6.07.2018

What if Your Social Media Outrage is Strengthening Trump?

You are upset about many things you perceive as unjust, and you want to bring about positive change. Good! The fact that you give a shit when so many don't is admirable. Wanting to improve the world around you is a worthy endeavor and something to which we should all aspire.

You are committed to this goal, and you are likely convinced that you are pursuing it in all the right ways. But what if you are wrong about at least some of the specific ways you have been going about it? What if some of the things you have been doing in pursuit of your goals (e.g., frequently expressing outrage on social media, insulting others who hold views different from your own) are making the problems you want to solve worse rather than better? Are you willing to acknowledge that this is at least possible? And if so, would you want to know about it or would you prefer to continue on in ignorance?

I think you'd want to know. I think you'd want to know if some of your efforts were making things worse so that you could do things differently and improve your chances of success.

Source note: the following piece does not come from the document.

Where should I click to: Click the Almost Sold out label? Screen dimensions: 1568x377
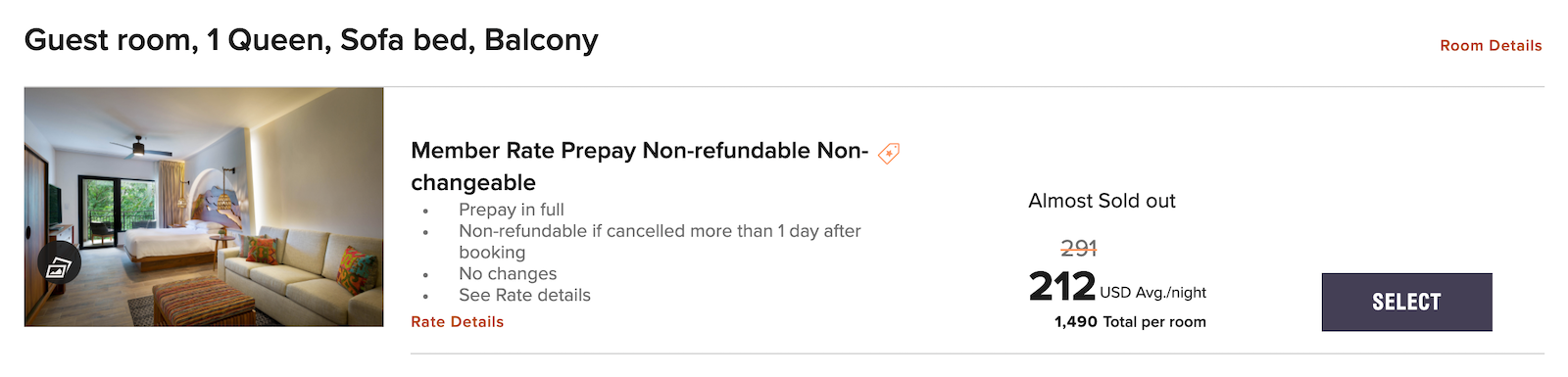tap(1102, 201)
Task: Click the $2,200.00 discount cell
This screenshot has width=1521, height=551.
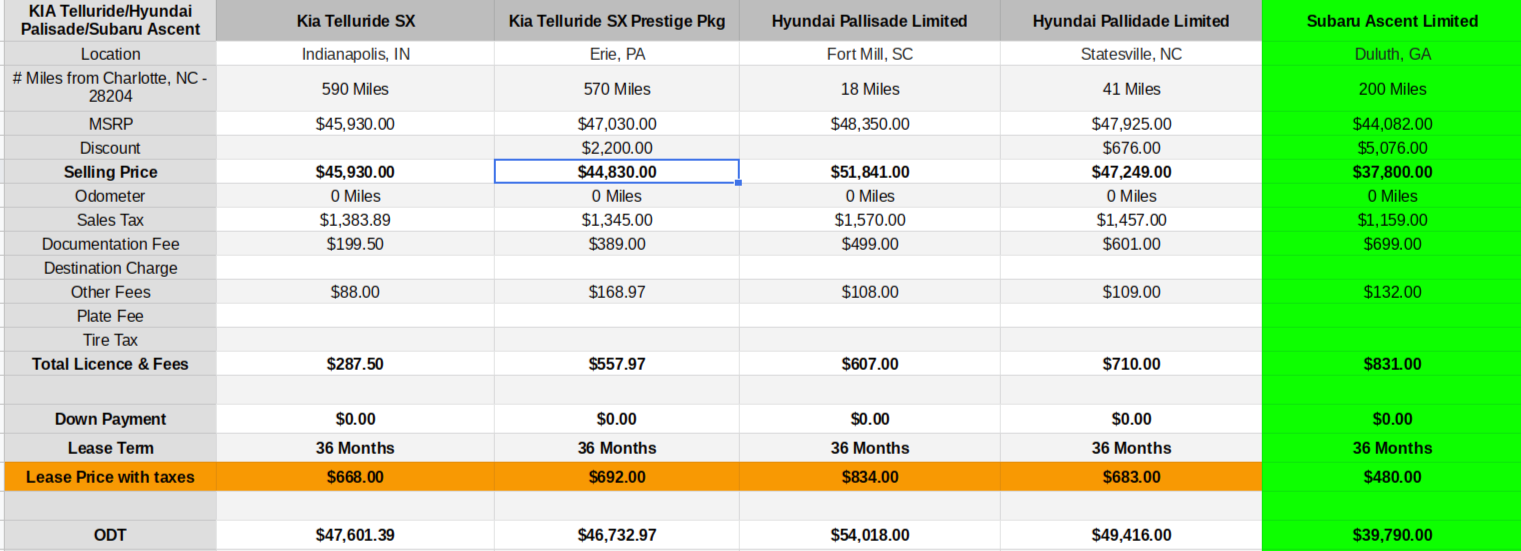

If you are a liberal who regularly vents outrage over Donald Trump on social media and insult those who support him, the following might be worth your consideration:

I'm not suggesting that you shouldn't be outraged about much of what this administration has been doing. When faced with the outrageous, outrage is an understandable response. What I am suggesting is that feeling outraged does not always need to result in public expressions of outrage or name-calling and that not all public expressions of outrage or name-calling are necessarily helpful. Some might even be detrimental.

If I thought that regularly expressing my Trump-related outrage on social media and insulting those who support Trump might be making things worse (i.e., strengthening Trump), I'd quickly stop doing it (assuming I had been doing it). How about you?

And yes, I do remember how some on the right behaved when President Obama was in office. I think we all remember that. The thing is, I'm not at all convinced that their bad behavior then justifies our bad behavior now. In fact, I'm reasonably confident that it does not. Being treated poorly by others does not somehow entitle us to treat them poorly while evading accusations of hypocrisy.